GYSO Drawing Part 8 - Pastiche

Published: 2019-06-23

Introduction

Thor:
Hey ya melon felons, today we have a recurrent theme. Hey what’s up ya mad sinners, it’s ya mad laA datlas spinning records, listen ricken and making sound financial choices. Today there will be moments that have already been. Thanks for letting me do this off-the-cuff, mom. Today is a repeat.

What went right?

Tim:
I began today by building a completely superfluous shed. I was pretty annoyed at having to build this superfluous shed, considering the fact that it messed with my morning routine of crying myself back to sleep at 1pm, brushing my teeth too vigorously, and taking a shower so hot that it makes my skin start to peel like the layers of an onion.

My day, already ruined by the superfluous shed, took a turn for the better when I realized that there was a GYSO post that had to be written. So let’s get to it you melon felons, and build that superfluous shed.

This might look like a tissue box in the corner of an isolation chamber, but it’s actually an artistic depiction of the day ruining superfluous shed. The slightly horrible perspective shows the lack of perspective the people who designed the superfluous shed had when thinking that it should be just a bit too small to fit my lawn mower without tearing the damn thing apart.

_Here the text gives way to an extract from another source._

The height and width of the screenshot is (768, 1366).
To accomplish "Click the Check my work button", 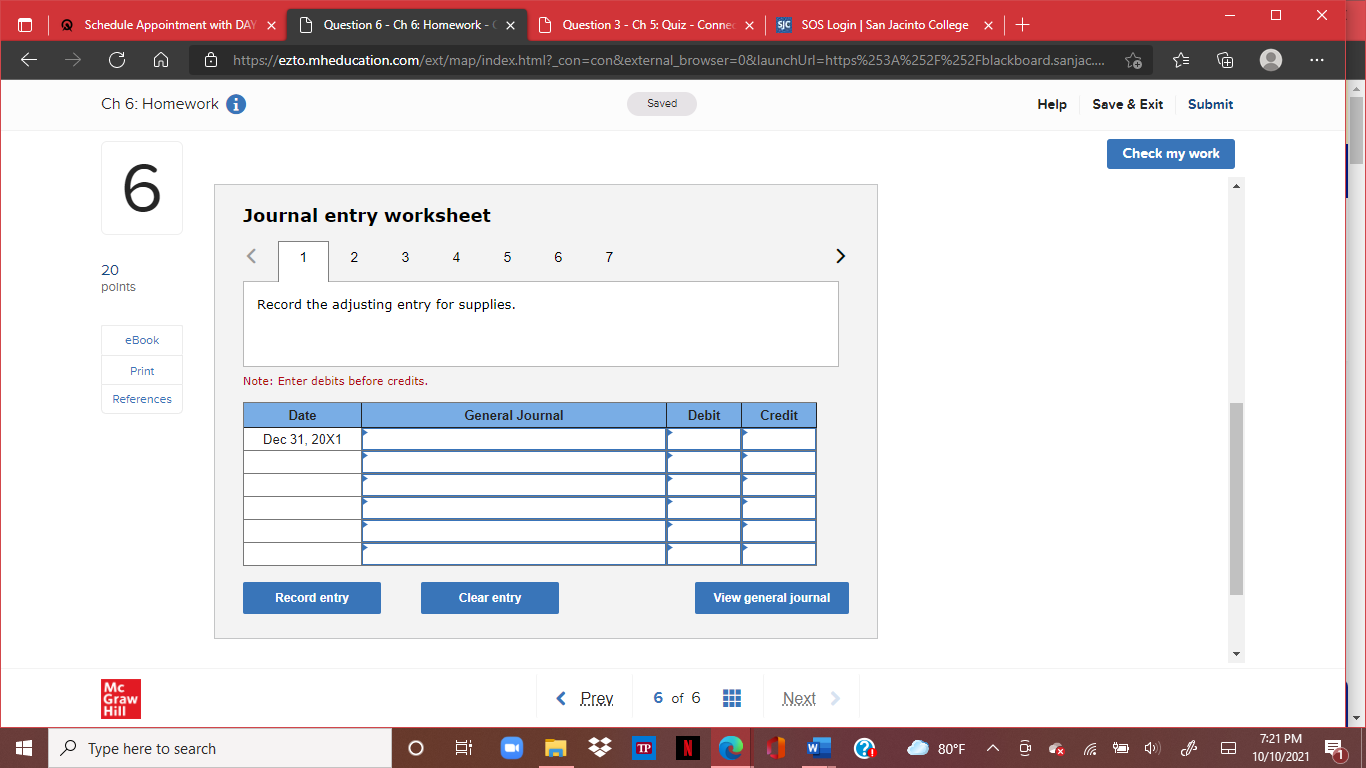I will point(1170,153).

I am starting to learn how to draw digitally. Which is why the superfluous shed is rendered in beautiful digital excellence. There isn’t a hint of erroneous sunlight hitting a piece of paper, unlike the first superfluous shed, which didn’t have a roof. I had to take the thing apart, bring it back, complain, and get another superfluous shed that the manufacturer decided to bless with a roof.

That’s right, there were two of them.

Thor:
Last time I teased a sneak-peek at the page I was going to start working on next. And boy has work progressed. I’ve had the smell of boxes on my nose-strils.

What went wrong?

Tim:
I wonder if there is some sort of vengeful god that is out to inconvenience my life in the most absurd and mundane ways possible.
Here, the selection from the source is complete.